Tolerate being invoked many times (warmup + measurement). Side effects on package globals are forbidden unless re-initialised each call.

Citation: pkg.go.dev/testing#B and the cmd/go testing source.

2. Reported metrics¶

go test -bench emits exactly one line per finished benchmark, of the form:

BenchmarkX-8     12345     97.6 ns/op   0 B/op   0 allocs/op

The columns are positional. benchstat matches on the leading column (name + GOMAXPROCS suffix -N). Adding b.ReportMetric(v, "unit") appends extra columns; the unit string must not contain /op if you want benchstat to treat it as a per-op rate, and must contain /op if you do. The /op token is the parser's signal to divide by b.N.

3. Statistical contract (benchstat)¶

benchstat (golang.org/x/perf/cmd/benchstat) makes these guarantees:

Inputs are line-oriented; each file is one sample group.
Within a group, the same benchmark name may appear multiple times — each occurrence is one sample.
The comparison test is Mann–Whitney U by default, with two-sided p-value.
A delta is reported as significant only if p < α AND |effect| ≥ threshold. Defaults: α = 0.05, threshold = 0% (any positive effect).
~ in the delta column means "no significant change at the chosen α/threshold".
The displayed central tendency is the median, not the mean.

4. Build flag contract¶

The flags that affect benchmark numbers (and that you MUST record alongside any reported figure) are:

Flag	Effect on numbers
`-gcflags="all=-N -l"`	Disables optimisation and inlining; numbers are debugger-friendly, not production-relevant.
`-gcflags="-m=2"`	Print-only; no numerical effect.
`-ldflags="-s -w"`	Strips symbols; affects binary size and cold-start, not steady state.
`-pgo=auto` or `-pgo=path.pprof`	Enables PGO; can change inlining choices.
`-tags`	Compile-time feature flags; numbers depend on which tags are set.
`-cpu=1,2,4`	Re-runs benchmarks at different `GOMAXPROCS`.
`-benchtime`	Target wall time per sample.
`-count`	Number of samples per benchmark.

Reproducibility rule: a benchmark report MUST cite the Go version, hardware (CPU model, freq lock state, SMT state), kernel/OS, and the full set of build flags. Without these, the numbers are anecdotes.
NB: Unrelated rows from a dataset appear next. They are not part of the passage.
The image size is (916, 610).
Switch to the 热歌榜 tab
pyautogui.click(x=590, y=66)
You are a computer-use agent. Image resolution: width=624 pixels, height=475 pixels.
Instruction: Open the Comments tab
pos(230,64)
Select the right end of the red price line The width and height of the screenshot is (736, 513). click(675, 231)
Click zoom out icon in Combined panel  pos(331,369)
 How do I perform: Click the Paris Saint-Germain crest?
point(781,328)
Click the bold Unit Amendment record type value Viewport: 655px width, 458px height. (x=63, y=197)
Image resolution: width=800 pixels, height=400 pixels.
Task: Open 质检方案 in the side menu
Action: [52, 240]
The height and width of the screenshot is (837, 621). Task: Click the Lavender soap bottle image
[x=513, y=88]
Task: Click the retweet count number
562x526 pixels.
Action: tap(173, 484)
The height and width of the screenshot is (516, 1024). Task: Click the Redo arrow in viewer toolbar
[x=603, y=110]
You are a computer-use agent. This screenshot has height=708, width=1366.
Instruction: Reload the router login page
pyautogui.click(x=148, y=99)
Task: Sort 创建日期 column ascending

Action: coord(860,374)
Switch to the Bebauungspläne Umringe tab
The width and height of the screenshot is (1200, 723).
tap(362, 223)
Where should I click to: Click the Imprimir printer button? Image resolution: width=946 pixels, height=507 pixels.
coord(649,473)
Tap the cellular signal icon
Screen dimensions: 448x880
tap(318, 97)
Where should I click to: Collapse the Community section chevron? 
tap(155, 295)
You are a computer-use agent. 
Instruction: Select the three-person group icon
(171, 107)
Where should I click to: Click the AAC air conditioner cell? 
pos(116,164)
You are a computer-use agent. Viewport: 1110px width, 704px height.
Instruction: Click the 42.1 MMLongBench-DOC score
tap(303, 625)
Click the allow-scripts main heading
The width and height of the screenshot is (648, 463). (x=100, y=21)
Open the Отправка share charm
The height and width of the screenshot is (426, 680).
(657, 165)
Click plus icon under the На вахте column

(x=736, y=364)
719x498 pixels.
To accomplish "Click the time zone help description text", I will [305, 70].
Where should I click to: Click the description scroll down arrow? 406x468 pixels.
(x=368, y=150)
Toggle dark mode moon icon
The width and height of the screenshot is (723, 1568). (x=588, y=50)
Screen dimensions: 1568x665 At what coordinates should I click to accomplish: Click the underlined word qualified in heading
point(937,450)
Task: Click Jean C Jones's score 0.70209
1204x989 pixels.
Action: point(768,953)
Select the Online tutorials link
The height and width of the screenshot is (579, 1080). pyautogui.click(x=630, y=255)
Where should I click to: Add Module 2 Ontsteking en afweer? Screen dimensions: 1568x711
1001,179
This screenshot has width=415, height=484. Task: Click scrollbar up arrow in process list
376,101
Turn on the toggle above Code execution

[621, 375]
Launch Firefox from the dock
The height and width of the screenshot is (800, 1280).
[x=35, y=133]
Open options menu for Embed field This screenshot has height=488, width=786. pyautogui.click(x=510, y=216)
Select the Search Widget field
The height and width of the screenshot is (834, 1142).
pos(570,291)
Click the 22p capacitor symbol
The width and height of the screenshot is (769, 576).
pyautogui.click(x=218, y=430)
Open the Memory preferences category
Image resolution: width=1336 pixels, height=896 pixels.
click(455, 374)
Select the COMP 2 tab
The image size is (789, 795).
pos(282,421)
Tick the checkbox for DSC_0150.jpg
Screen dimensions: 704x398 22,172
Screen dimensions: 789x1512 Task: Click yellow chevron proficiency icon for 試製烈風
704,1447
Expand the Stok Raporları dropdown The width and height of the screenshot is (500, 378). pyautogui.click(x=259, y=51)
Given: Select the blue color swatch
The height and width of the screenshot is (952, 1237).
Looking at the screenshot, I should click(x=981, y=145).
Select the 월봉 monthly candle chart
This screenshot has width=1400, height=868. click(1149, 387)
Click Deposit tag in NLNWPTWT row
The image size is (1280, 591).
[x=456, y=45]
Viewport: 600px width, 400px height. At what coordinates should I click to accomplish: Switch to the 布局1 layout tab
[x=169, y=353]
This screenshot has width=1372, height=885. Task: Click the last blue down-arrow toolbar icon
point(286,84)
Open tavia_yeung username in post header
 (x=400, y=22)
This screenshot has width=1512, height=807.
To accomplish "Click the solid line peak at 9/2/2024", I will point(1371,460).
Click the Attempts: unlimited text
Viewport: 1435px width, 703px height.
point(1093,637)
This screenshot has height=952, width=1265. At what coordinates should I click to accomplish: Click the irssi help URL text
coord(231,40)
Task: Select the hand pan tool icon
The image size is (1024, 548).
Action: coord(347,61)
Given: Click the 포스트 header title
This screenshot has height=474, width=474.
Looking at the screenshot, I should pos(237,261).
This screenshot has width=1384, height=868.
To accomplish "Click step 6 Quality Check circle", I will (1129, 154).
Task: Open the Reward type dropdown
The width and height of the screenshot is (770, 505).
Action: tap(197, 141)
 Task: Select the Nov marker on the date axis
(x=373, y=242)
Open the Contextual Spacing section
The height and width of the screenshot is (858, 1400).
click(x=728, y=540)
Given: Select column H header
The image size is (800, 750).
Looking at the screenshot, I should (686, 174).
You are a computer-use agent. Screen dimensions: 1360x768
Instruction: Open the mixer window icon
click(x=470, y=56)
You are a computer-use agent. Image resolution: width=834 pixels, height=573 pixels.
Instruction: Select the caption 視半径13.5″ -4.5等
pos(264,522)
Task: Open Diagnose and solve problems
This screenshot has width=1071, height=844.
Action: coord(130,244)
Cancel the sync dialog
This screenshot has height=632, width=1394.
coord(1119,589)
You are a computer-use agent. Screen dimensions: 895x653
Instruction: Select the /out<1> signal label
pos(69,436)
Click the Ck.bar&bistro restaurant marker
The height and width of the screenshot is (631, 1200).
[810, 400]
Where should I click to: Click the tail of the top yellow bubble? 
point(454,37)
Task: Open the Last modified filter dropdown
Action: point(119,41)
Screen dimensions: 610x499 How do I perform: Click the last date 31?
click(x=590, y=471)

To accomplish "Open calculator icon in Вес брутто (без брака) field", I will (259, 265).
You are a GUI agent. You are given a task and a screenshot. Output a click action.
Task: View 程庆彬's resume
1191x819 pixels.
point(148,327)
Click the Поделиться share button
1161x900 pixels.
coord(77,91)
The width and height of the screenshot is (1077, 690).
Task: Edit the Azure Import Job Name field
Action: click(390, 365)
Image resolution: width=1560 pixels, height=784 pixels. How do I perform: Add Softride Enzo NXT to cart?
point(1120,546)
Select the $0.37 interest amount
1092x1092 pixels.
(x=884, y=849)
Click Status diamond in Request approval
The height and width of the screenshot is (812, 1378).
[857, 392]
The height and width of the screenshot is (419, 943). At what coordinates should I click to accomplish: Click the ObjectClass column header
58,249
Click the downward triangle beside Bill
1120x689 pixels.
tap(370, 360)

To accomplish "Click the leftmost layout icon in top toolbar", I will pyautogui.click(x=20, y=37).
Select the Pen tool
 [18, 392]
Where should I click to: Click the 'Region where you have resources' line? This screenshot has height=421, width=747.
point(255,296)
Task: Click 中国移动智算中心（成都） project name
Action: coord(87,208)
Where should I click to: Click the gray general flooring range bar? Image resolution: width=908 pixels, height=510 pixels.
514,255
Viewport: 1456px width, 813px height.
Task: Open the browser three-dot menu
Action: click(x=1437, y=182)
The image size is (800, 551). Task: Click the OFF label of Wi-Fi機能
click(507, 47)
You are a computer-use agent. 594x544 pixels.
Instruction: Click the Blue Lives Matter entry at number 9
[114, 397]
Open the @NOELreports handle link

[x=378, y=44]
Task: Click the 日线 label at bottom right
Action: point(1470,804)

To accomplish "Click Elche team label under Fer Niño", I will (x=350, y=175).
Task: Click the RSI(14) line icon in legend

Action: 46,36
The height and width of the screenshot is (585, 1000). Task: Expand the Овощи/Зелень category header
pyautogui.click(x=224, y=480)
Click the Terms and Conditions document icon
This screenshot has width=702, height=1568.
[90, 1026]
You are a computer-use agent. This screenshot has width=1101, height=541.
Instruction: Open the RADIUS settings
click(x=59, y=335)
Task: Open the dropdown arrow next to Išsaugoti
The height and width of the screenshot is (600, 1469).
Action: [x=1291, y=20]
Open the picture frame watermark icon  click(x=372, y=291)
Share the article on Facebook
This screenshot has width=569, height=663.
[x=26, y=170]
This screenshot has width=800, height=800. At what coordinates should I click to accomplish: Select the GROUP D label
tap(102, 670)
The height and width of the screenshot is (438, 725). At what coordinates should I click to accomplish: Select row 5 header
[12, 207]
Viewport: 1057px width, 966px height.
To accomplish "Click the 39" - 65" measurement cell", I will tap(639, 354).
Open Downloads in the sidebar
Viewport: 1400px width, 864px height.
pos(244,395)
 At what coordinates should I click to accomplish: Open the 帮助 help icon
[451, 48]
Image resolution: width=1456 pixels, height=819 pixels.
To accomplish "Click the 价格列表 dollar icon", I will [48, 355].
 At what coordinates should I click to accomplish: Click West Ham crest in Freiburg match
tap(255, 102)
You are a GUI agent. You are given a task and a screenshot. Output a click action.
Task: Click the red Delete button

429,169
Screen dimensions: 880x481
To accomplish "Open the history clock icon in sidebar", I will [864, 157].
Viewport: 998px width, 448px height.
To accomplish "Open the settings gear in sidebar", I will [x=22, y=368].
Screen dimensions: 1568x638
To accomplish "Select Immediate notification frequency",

5. Stability contract (machine)¶

For the numbers to be reproducible the machine MUST be:

Frequency-locked (no turbo, no scaling governor): cpupower frequency-set --governor performance.
SMT disabled or the sibling vacated.
The benchmark process pinned with taskset / cpuset.
Not running competing CPU- or memory-bound work.
ASLR consistency considered (re-running the binary changes layout; for ultra-precise work, disable ASLR).

These are the conditions under which the machine is a deterministic substrate. Deviation must be reported.

6. `runtime/metrics` contract¶

The runtime/metrics package exposes a stable set of names with versioned semantics. The relevant ones for benchmarking are:

Name	Kind
`/sched/latencies:seconds`	histogram
`/gc/pauses:seconds`	histogram
`/gc/cycles/total:gc-cycles`	counter
`/gc/heap/allocs:bytes`	counter
`/gc/cpu-time:seconds`	counter
`/sync/mutex/wait/total:seconds`	counter

A reading is runtime/metrics.Read([]Sample). The package guarantees:

Names are stable across patch releases.
Histograms expose cumulative buckets; subtracting before/after gives the per-interval distribution.
Sampling is wait-free; calling Read does not stop the world.

Citation: pkg.go.dev/runtime/metrics.

7. PGO contract¶

A PGO build with -pgo=default.pgo uses the profile to bias:

Inlining decisions (hot calls promoted past the cost budget).
Branch layout (likely-taken branches placed for fall-through).
Devirtualisation of interface calls (Go 1.21+).

The contract is that PGO never makes correct code incorrect. It does NOT guarantee monotonic perf improvement; a profile collected under load A may slow down workload B.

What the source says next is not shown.